Is your hostname "cp1" or something else? The "cp1", "cp2" and "cp3" strings above should be replaced with the hostnames of the respective control plane nodes, which should be somehow derived from the IP address (based on AWS EC2 naming standards). The IP address edit looks correct though.

Regards,
-Chris

chriswigmore

Thanks for the suggestion, Chris. The hostname is actually 'ip-172-31-36-248'. I tried using that instead of cp1, but still no joy.

chrispokorni

Hi @chriswigmore,

Is the haproxy instance in the same VPC and same SG as your control plane and worker instances?

Regards,
-Chris

chriswigmore

Chris,

Same VPC = yes
Same SG = yes

If it helps, I just tried restarting the haproxy service with the cp node stopped. I saw the following output:

... haproxy[993]: [WARNING]  (993) : Server k8sServers/ip-172-31-36-248 is DOWN, reason: Layer4 connection problem, info: "Connection refused", chec>
... haproxy[993]: [NOTICE]   (993) : haproxy version is 2.4.22-0ubuntu0.22.04.1
... haproxy[993]: [NOTICE]   (993) : path to executable is /usr/sbin/haproxy
... haproxy[993]: [ALERT]    (993) : backend 'k8sServers' has no server available!

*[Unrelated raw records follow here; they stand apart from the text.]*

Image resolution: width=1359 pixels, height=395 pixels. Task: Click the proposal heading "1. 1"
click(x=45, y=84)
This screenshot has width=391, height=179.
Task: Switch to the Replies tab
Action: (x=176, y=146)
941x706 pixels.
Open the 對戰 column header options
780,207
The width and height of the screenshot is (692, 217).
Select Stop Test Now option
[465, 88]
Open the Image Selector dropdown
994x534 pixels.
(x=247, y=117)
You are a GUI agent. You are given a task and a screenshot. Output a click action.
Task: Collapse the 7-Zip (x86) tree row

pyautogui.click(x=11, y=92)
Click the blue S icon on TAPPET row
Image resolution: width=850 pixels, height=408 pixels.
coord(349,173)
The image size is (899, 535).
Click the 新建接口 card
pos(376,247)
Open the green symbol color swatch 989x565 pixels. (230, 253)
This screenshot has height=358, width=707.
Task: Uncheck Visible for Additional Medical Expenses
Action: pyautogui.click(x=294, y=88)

So it seems that, if it can't reach the cp node, it lets us know. Which suggests the problem is something else.

chrispokorni

Hi @chriswigmore,

Are your VMs on 22.04 by any chance?

I am trying to spin up a new cluster on AWS, with the recommended OS release though - 20.04, to validate the haproxy config, and to see if I can reproduce your issue.

Regards,
-Chris

chriswigmore

Chris,
The cp node is 20.04 (I first span it up months ago). The proxy node is 22.04.

chrispokorni

Hi @chriswigmore,

I tried to reproduce the issue, but both attempts were in fact successful. I tried haproxy running on Ubuntu 20.04 and 22.04 and nothing unexpected happened.

Did you notice anything strange with the cp node throughout the earlier lab exercises?

Regards,
-Chris

chriswigmore

Chris,
Thanks for investigating. No, I didn't notice anything strange with the cp node - it was well behaved throughout the earlier labs.